Currency ripples felt by China's trading partners

By Chen Jia
Currency ripples felt by China's trading partners
Yuan banknotes and US dollars are seen on a table in Yichang, central China's Hubei province on August 14, 2015. (Photo / AFP)

Shock waves from the decision to devalue the yuan against the US dollar earlier this month have reverberated across Asia.

Emerging economies fear that their exports will be hit as well as an increase in capital outflows, according to economists.

In the past two weeks, the ripple effect has triggered volatility in Asian markets as trading partners worry a cheaper yuan will raise global demand for "Made in China" products and slow growth in their countries.

Last Friday, the People's Bank of China, or central bank, raised the currency's value to 6.3864 yuan against the US dollar from a four-year low of 6.4010 on Aug 13.

During the three-day fall since Aug 11, the yuan depreciated by more than 3 percent against the green back as the PBOC introduced a new rate regime.

"The depreciation so far has been fairly small on an effective exchange rate basis given the lock-step depreciation in trading partner currencies," Joseph Incalcaterra, an economist at the HSBC Bank, one of the world's leading lenders, said. "But uncertainty surrounding the yuan's foreign exchange policy is high.

"Several central banks have voiced concerns about the impact of the move on export competitiveness, especially those that compete more directly with China in the global export markets," he added.

As the weakened yuan has largely increased the cost of exports from developing countries, a round of competitive currency devaluations has already started.

Vietnam's central bank, the State Bank of Vietnam, widened the Vietnamese dong's trading band in two separate moves last week to 3 percent around its daily fixing from 1 percent. By doing that, it effectively devaluated the dong by 1 percent.
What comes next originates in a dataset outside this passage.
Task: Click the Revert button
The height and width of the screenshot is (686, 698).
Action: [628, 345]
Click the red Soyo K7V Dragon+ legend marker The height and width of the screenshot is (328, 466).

Thi Hong, the bank's deputy governor, called the move a "more proactive and flexible way to cope with negative external factors".

In response to the PBOC's exchange rate decision, the Malaysian currency weakened beyond 4.00 ringgits against the US dollar on Aug 12. It slid to a 17-year low of 4.2200 to the green back on Aug 20.

Last Thursday, Kazakhstan abandoned tight control of the tenge and allowed it to depreciate by 22 percent against the US dollar.

The Thai baht also fell amid capital outflows after the yuan's devaluation.

Teck Leng Tan and Dominic Schnider, analysts from the Swiss financial giant UBS AG, have warned that the currencies slump in the region will continue to spill over into the global commodity markets. This will drag down prices and increase deflationary pressure.

Weak prices and market volatility could then see manufacturing activity contract in Asia as domestic demand cools in the months ahead, a report released by HSBC Bank revealed.

And if as expected, the US Federal Reserve decides to increase interest rates in the second half of this year, capital outflows from Asia are certain to pick up. This would pile more pressure on the region, economists said.